* **ASSIGNMENT**: Print the records below exactly as they appear. Omit all pictures.

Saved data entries
***
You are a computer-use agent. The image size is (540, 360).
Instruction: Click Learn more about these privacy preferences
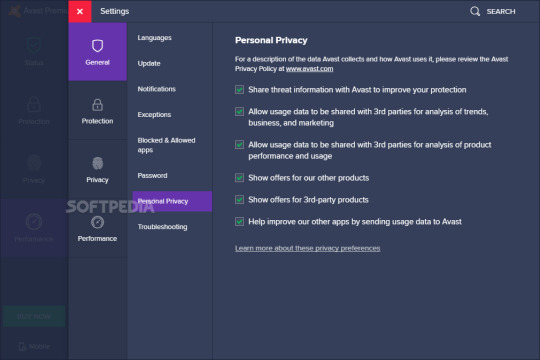coord(308,248)

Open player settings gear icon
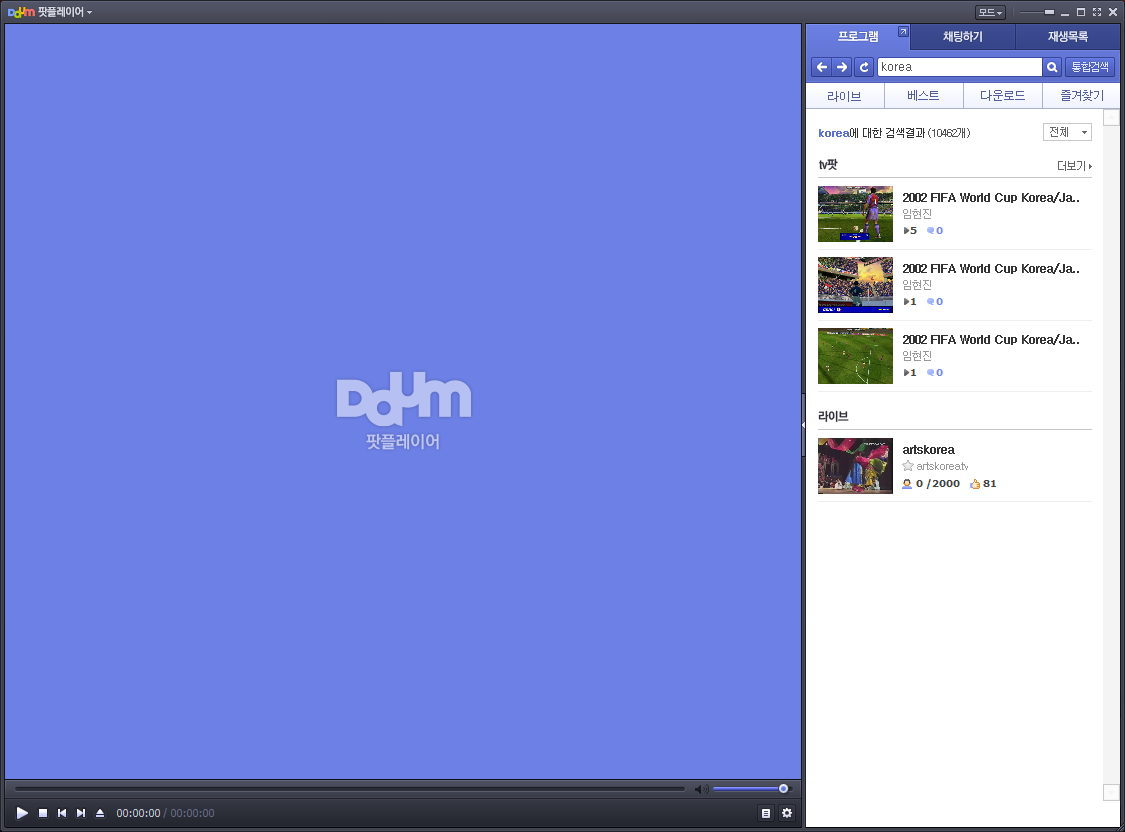(787, 813)
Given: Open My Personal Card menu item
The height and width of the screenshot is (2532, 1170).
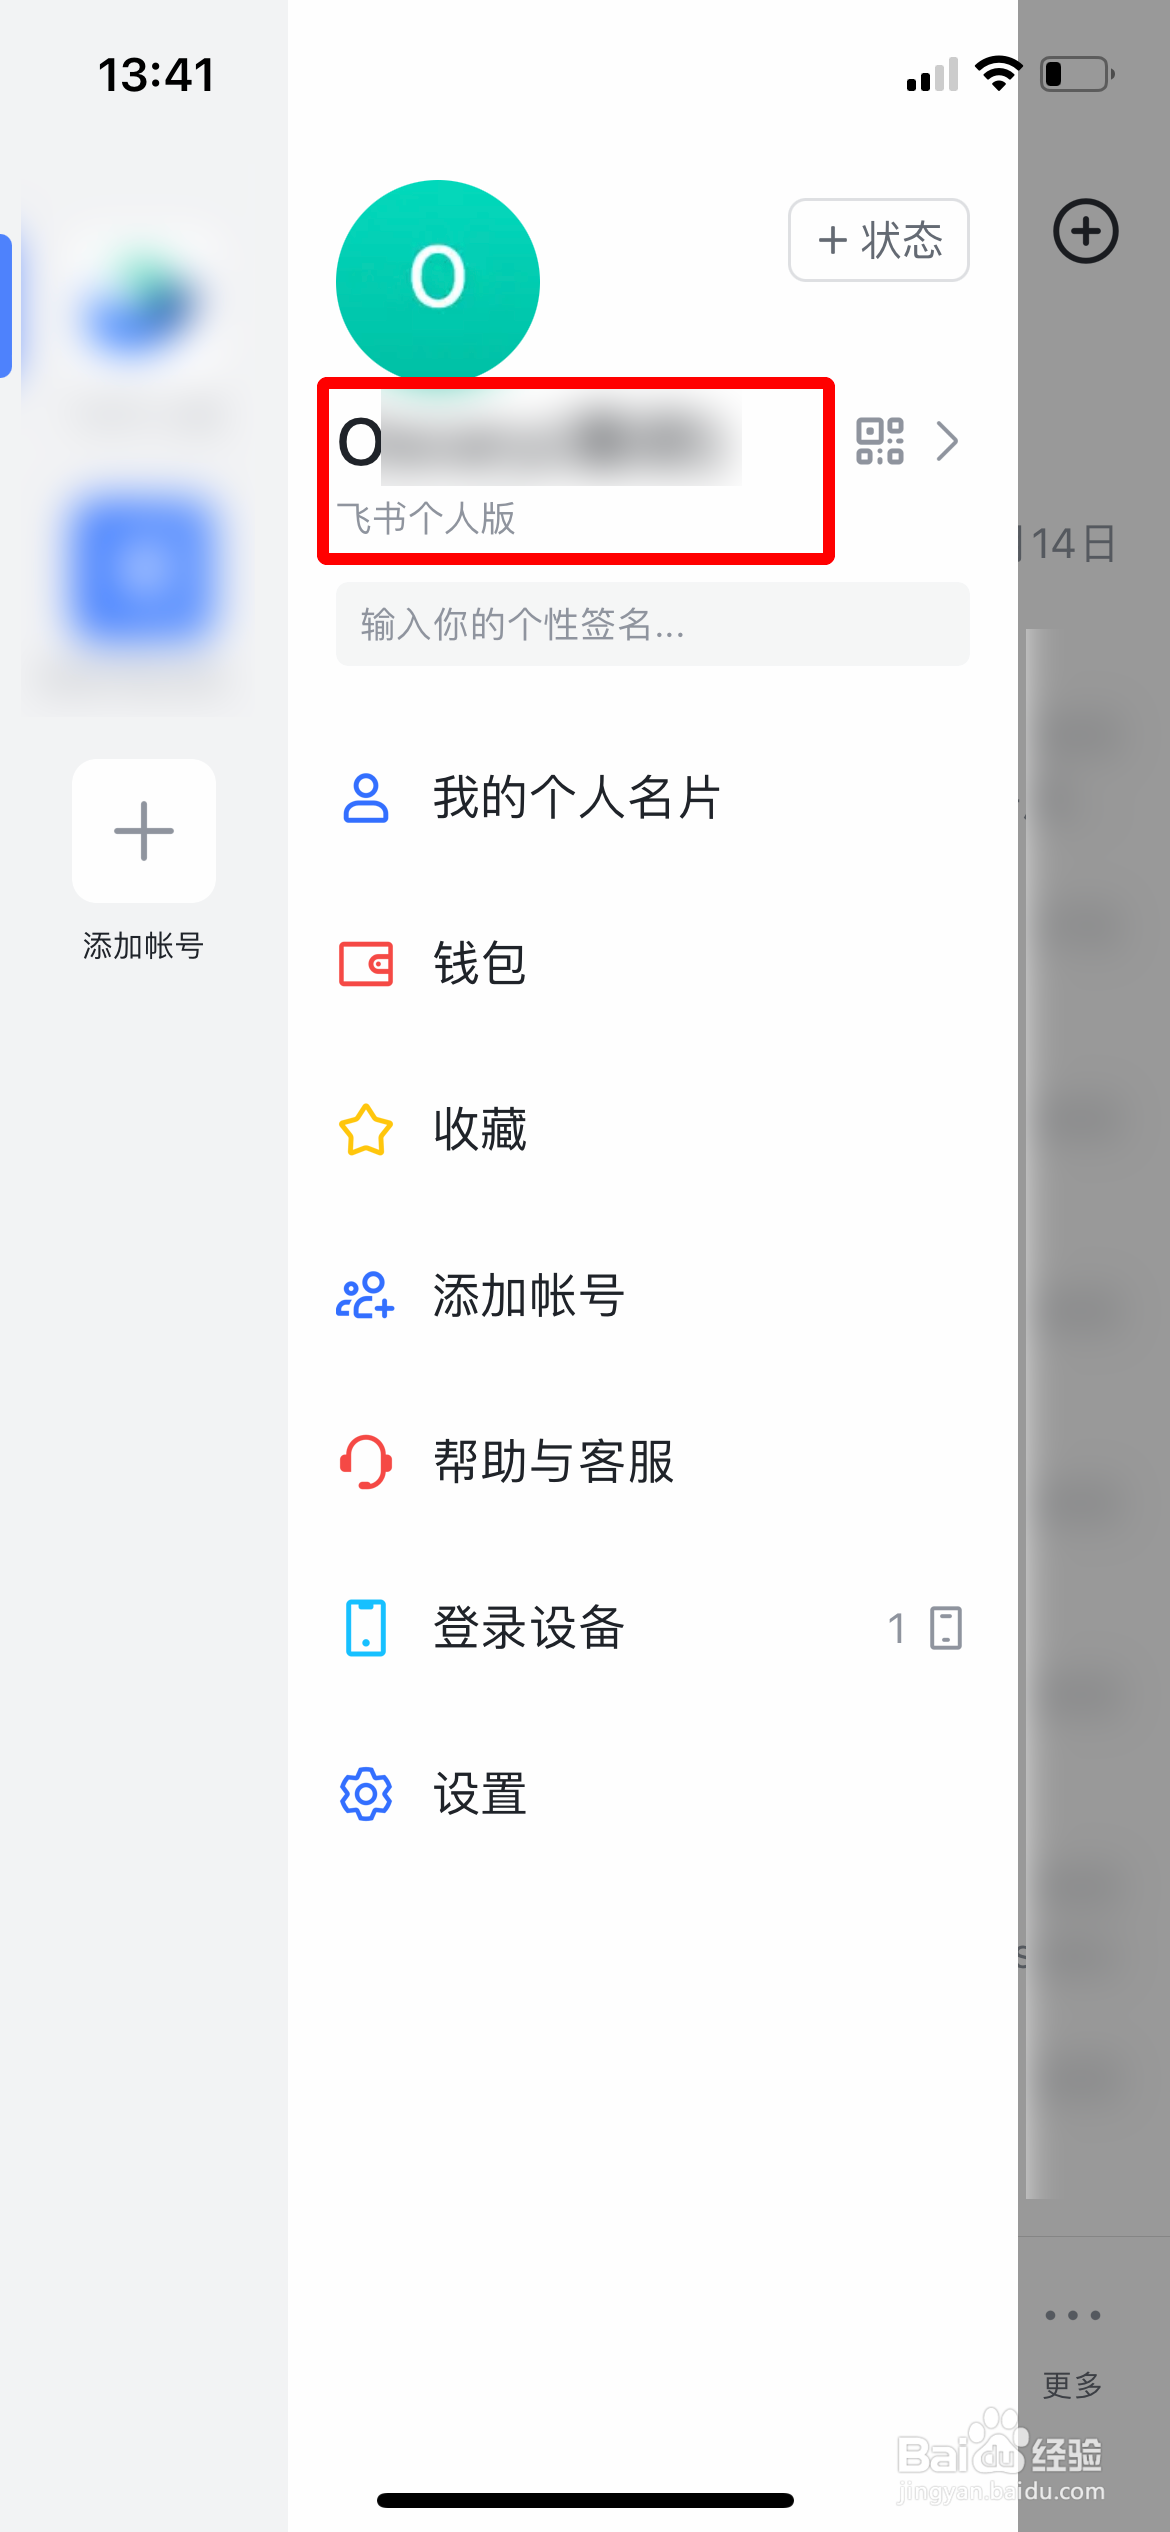Looking at the screenshot, I should point(576,798).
***
* **ANSWER FOR THIS EXERCISE**:
You are a computer-use agent. The image size is (540, 360).
Instruction: Click Learn more about these privacy preferences
coord(308,248)

Open player settings gear icon
(787, 813)
Given: Open My Personal Card menu item
The height and width of the screenshot is (2532, 1170).
Looking at the screenshot, I should point(576,798).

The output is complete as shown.